Fresh sour dough grilled cheese sandwiches are a special treat. Unfortunately, Campbells Tomato soup has gotten weird. Can’t quite put my finger on it.
Next would be Rye bread. A new favorite sandwich for work is pumpernickel, roast beef, sliced tomato, with a healthy schmear of cream cheese. It all compliments each other very well. I have a small fridge in my office so I can keep the 'fixins there and make it at my desk.
If you’re at all interested in baking, you can try a recipe for shokupan/Japanese Milk Bread. It actually is quite suitable to home baking. There are many recipes online, but this is the one I use when tomato season comes around and I want to make the perfect BLT sandwich.
The “secret” is the tangzhong – a type of roux/slurry that you make from just flour and water that you cook until it thickens and then incorporate into the main bread mixture.
That recipe really makes a lovely loaf and doesn’t require any special equipment. If I had a nearby Japanese store, I’d just buy it, but as the Japanese place is about an hour from my house, every once in awhile I just end up baking it instead of making the hour-long trek.
When we lived in FL, Publix would occasionally feature their pumpernickel-raisin bread. That was always a special treat. It’s one of the very few things I miss about FL.
These days my favorite bread is what I bake myself - I have a basic wheat, and can play a thousand variations on it. Want to get back to baking rye and pumpernickel, too.
Due to my food allergies I have to stick to either 100% wheat or rye for commercial breads, and rye bread that doesn’t have problem ingredients for me is very hard to find. But if I make my own I can do wheat/oat/rye or even more exotic mixes.
But for basic sandwiches I buy 100% wheat from either Aldi or Meijer’s for convenience sake.
Depends on the application.
Bologna sandwiches and PB&J require squishy grocery store white bread.
Eastern European meats need rye.
Italian or French for having with dinner.
The best bread in the worlds though is Brownberry Natural Wheat from Catherine Clark’s original recipe - this is a fact.
For toast, nothing beats that Japanese square white bread (the bakery here calls it milk bread), sliced thick, toasted golden brown with butter melting on it. If you go to any Japanese coffee shop in the morning and have any breakfast set, it will include that toast.
For just noshing, not a sandwich, I like crusty French bread. Again, spread with butter.
For sandwiches, I prefer multi-grain breads with a regular thin crust, unless it’s toasted with cheese, in which case crusty French bread also works for this.
I was raised on spongy white bread and started buying my own whole grain bread with my allowance as a teenager. Not a big fan of that squishy stuff.

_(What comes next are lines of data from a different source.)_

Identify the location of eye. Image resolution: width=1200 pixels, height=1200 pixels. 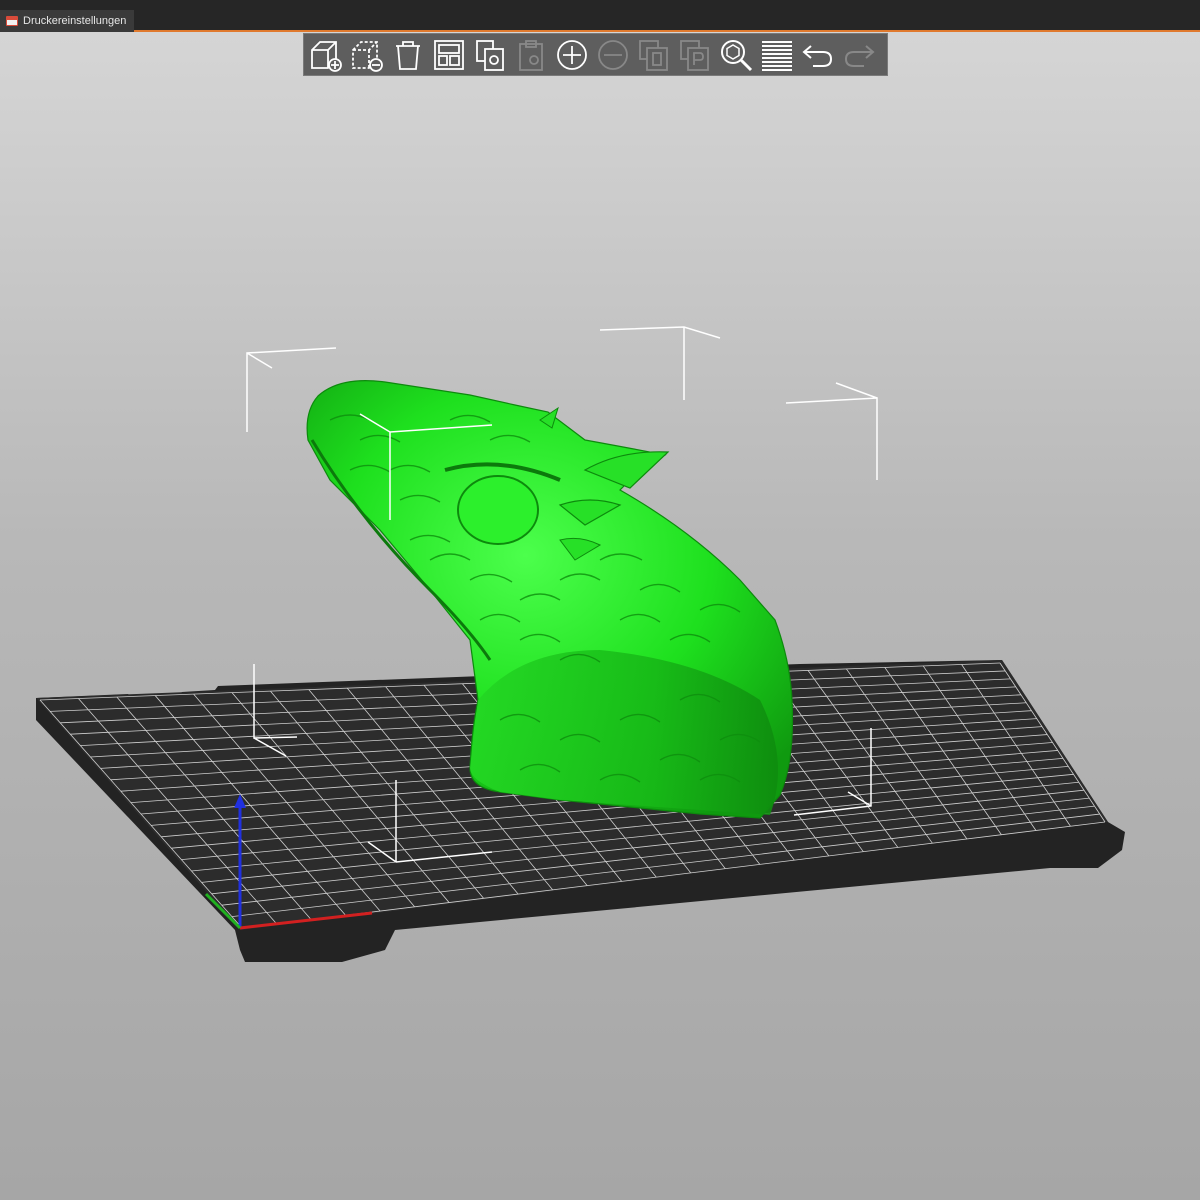
(498, 510).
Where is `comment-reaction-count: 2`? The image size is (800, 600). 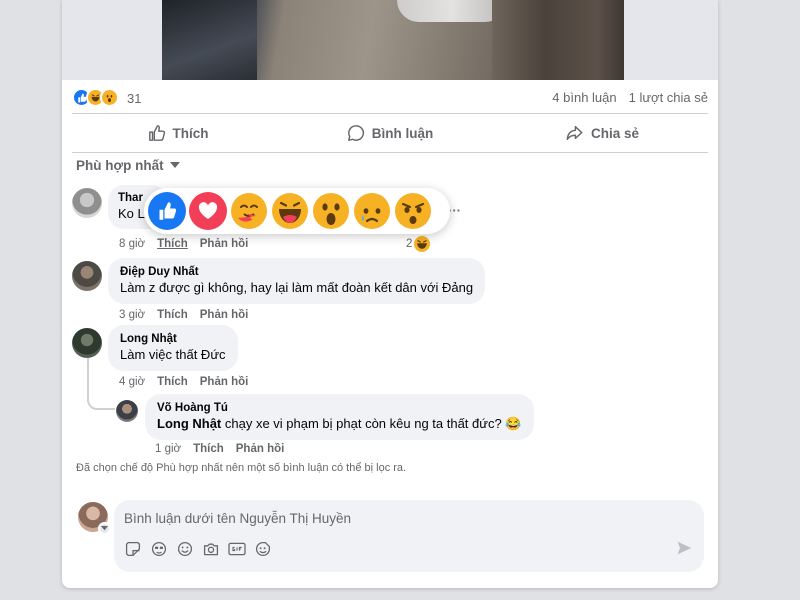 comment-reaction-count: 2 is located at coordinates (418, 244).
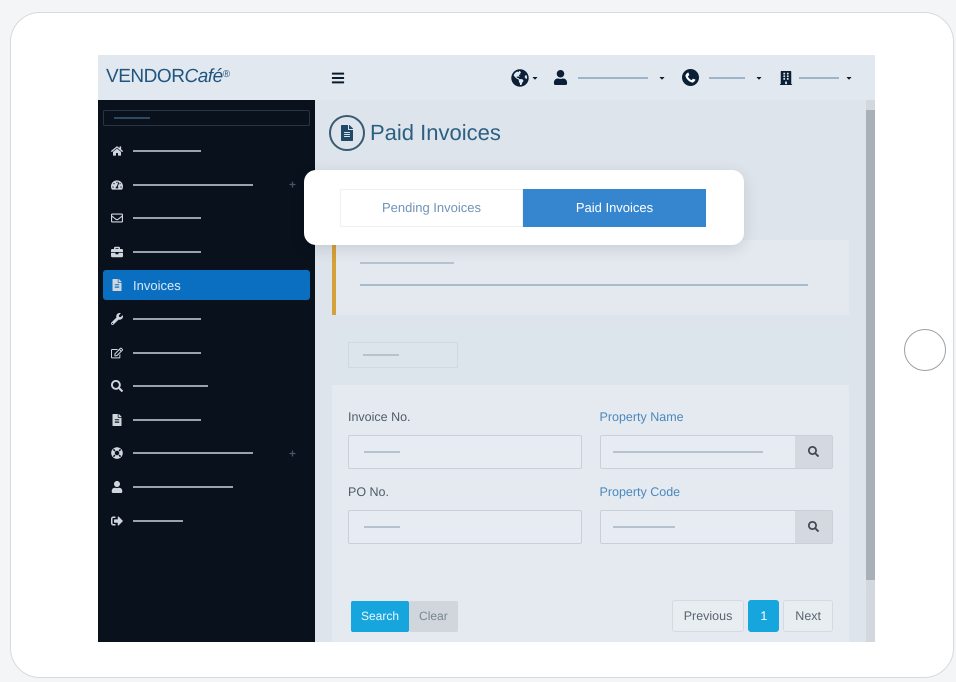 The width and height of the screenshot is (956, 682). What do you see at coordinates (117, 520) in the screenshot?
I see `sign-out-icon` at bounding box center [117, 520].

Nowadays I don’t actually eat much bread because I’m on a restricted carb eating plan but when it’s in the cards I prefer Dave’s Killer Bread Good Seed for sammiches. When I really want to be naughty, it’s all about the Costco fresh garlic/parmesan loaves. That stuff is ridiculously good but basically devoid of all nutritional value. I also like onion dill rye every so often, usually when I’m making corned beef sammiches.

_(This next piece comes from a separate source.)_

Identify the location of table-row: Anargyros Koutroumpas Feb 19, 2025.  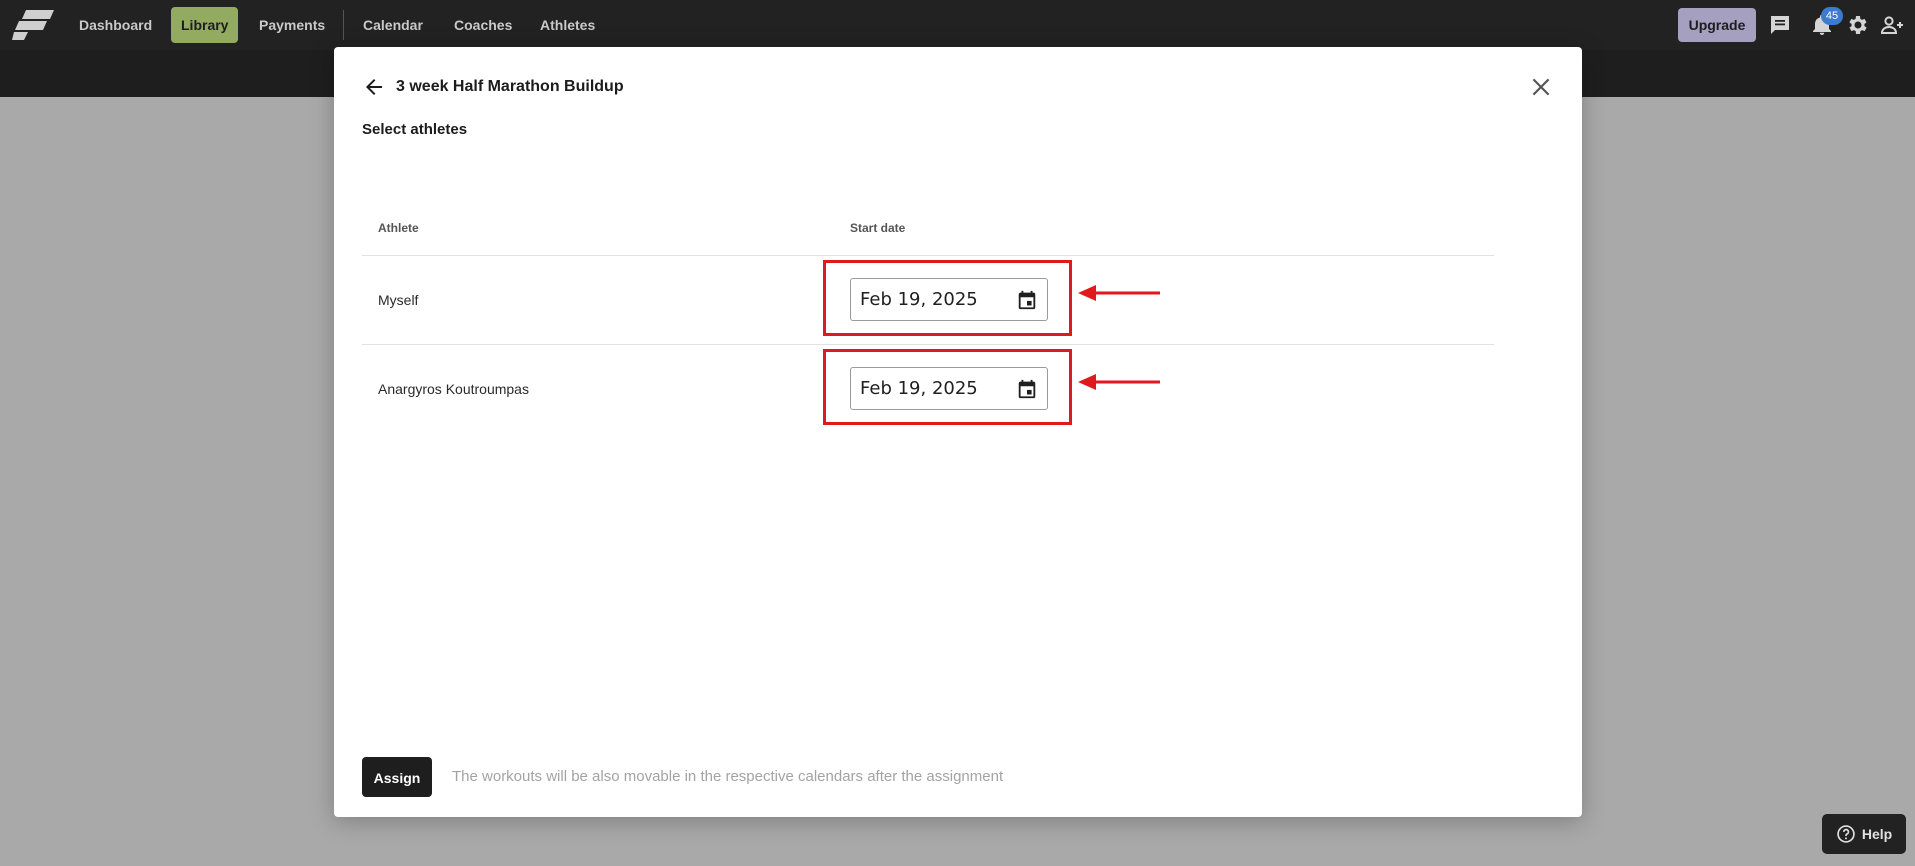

Baked stuff is my kryptonite so I try to stay away from it lest my arse widen further than a pickup truck. I’ll murder a good bagel if nobody’s looking. Mmm, bagels.
Pain au levain, from homemade starter. Worth the work, and I worked when I kneaded it, over and over. Fantastic crust, flavorful rich, aromatic crumb. I miss it since we’ve gone lower carb.
Acme bakery’s baguettes in Berkeley are fantastic.
I usually start the month with a loaf of Sunbeam King Thin Bread, an 8-pack of seeded hamburger buns, tow loaves of cinnamon raisin bread, and two loaves of Rye bread of various types (usually seeded). About half of it goes in the freezer, the rest for sandwiches and snacks.
Brought up on plain white bread, but always liked the ‘brown’ bread at certain restaurants as a kid, ought to buy a couple of wheat loaves just to try it.